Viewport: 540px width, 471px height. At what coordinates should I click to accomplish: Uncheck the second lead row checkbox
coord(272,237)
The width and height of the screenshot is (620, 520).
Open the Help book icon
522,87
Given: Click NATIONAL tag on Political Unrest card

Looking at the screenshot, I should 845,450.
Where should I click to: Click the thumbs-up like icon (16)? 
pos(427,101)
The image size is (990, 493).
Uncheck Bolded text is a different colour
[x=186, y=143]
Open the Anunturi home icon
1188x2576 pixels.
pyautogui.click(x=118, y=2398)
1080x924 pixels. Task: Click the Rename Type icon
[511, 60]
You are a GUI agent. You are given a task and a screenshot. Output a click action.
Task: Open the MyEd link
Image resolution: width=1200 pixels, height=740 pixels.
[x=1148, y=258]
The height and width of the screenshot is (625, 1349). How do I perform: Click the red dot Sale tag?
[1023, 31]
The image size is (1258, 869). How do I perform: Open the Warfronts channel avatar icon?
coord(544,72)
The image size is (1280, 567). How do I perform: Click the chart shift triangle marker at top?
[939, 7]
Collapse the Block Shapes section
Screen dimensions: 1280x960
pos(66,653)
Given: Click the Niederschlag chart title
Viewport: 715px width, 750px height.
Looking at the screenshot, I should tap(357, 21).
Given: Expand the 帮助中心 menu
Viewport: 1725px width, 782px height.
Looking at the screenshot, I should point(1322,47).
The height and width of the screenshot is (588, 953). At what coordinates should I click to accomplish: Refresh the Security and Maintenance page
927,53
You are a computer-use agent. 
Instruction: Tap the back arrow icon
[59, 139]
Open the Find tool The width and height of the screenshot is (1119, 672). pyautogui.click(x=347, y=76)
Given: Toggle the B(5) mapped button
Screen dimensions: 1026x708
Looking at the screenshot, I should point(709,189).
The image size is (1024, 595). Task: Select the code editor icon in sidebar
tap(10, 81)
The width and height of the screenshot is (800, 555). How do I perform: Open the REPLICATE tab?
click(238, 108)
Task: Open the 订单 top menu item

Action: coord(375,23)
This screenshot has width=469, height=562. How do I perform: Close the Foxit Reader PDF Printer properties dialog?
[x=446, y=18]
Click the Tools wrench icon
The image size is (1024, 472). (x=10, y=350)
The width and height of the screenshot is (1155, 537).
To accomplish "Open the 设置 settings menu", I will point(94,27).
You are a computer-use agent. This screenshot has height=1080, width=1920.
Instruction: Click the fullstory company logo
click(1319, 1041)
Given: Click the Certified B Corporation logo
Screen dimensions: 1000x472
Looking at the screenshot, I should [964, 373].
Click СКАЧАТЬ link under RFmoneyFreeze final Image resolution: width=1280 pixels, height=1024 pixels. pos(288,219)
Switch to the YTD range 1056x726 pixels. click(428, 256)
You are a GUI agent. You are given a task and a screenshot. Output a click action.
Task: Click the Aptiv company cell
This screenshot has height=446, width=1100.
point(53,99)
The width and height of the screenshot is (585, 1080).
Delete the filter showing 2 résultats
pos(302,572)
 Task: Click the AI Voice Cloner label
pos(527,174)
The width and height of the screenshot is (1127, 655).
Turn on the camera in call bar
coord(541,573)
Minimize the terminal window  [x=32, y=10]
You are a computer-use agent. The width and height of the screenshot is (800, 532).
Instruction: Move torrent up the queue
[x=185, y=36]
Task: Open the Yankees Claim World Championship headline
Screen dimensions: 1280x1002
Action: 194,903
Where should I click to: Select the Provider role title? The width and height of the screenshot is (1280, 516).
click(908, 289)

--------

● What needs to be done: Your reply should consist of all the records, restated exactly.

● Reply:
Viewport: 540px width, 471px height. At what coordinates should I click to accomplish: Uncheck the second lead row checkbox
coord(272,237)
The width and height of the screenshot is (620, 520).
Open the Help book icon
522,87
Given: Click NATIONAL tag on Political Unrest card

Looking at the screenshot, I should 845,450.
Where should I click to: Click the thumbs-up like icon (16)? 
pos(427,101)
The image size is (990, 493).
Uncheck Bolded text is a different colour
[x=186, y=143]
Open the Anunturi home icon
1188x2576 pixels.
pyautogui.click(x=118, y=2398)
1080x924 pixels. Task: Click the Rename Type icon
[511, 60]
You are a GUI agent. You are given a task and a screenshot. Output a click action.
Task: Open the MyEd link
Image resolution: width=1200 pixels, height=740 pixels.
[x=1148, y=258]
The height and width of the screenshot is (625, 1349). How do I perform: Click the red dot Sale tag?
[1023, 31]
The image size is (1258, 869). How do I perform: Open the Warfronts channel avatar icon?
coord(544,72)
The image size is (1280, 567). How do I perform: Click the chart shift triangle marker at top?
[939, 7]
Collapse the Block Shapes section
Screen dimensions: 1280x960
pos(66,653)
Given: Click the Niederschlag chart title
Viewport: 715px width, 750px height.
Looking at the screenshot, I should tap(357, 21).
Given: Expand the 帮助中心 menu
Viewport: 1725px width, 782px height.
Looking at the screenshot, I should point(1322,47).
The height and width of the screenshot is (588, 953). At what coordinates should I click to accomplish: Refresh the Security and Maintenance page
927,53
You are a computer-use agent. 
Instruction: Tap the back arrow icon
[59, 139]
Open the Find tool The width and height of the screenshot is (1119, 672). pyautogui.click(x=347, y=76)
Given: Toggle the B(5) mapped button
Screen dimensions: 1026x708
Looking at the screenshot, I should point(709,189).
The image size is (1024, 595). Task: Select the code editor icon in sidebar
tap(10, 81)
The width and height of the screenshot is (800, 555). How do I perform: Open the REPLICATE tab?
click(238, 108)
Task: Open the 订单 top menu item

Action: coord(375,23)
This screenshot has width=469, height=562. How do I perform: Close the Foxit Reader PDF Printer properties dialog?
[x=446, y=18]
Click the Tools wrench icon
The image size is (1024, 472). (x=10, y=350)
The width and height of the screenshot is (1155, 537).
To accomplish "Open the 设置 settings menu", I will point(94,27).
You are a computer-use agent. This screenshot has height=1080, width=1920.
Instruction: Click the fullstory company logo
click(1319, 1041)
Given: Click the Certified B Corporation logo
Screen dimensions: 1000x472
Looking at the screenshot, I should [964, 373].
Click СКАЧАТЬ link under RFmoneyFreeze final Image resolution: width=1280 pixels, height=1024 pixels. pos(288,219)
Switch to the YTD range 1056x726 pixels. click(428, 256)
You are a GUI agent. You are given a task and a screenshot. Output a click action.
Task: Click the Aptiv company cell
This screenshot has height=446, width=1100.
point(53,99)
The width and height of the screenshot is (585, 1080).
Delete the filter showing 2 résultats
pos(302,572)
 Task: Click the AI Voice Cloner label
pos(527,174)
The width and height of the screenshot is (1127, 655).
Turn on the camera in call bar
coord(541,573)
Minimize the terminal window  [x=32, y=10]
You are a computer-use agent. The width and height of the screenshot is (800, 532).
Instruction: Move torrent up the queue
[x=185, y=36]
Task: Open the Yankees Claim World Championship headline
Screen dimensions: 1280x1002
Action: 194,903
Where should I click to: Select the Provider role title? The width and height of the screenshot is (1280, 516).
click(908, 289)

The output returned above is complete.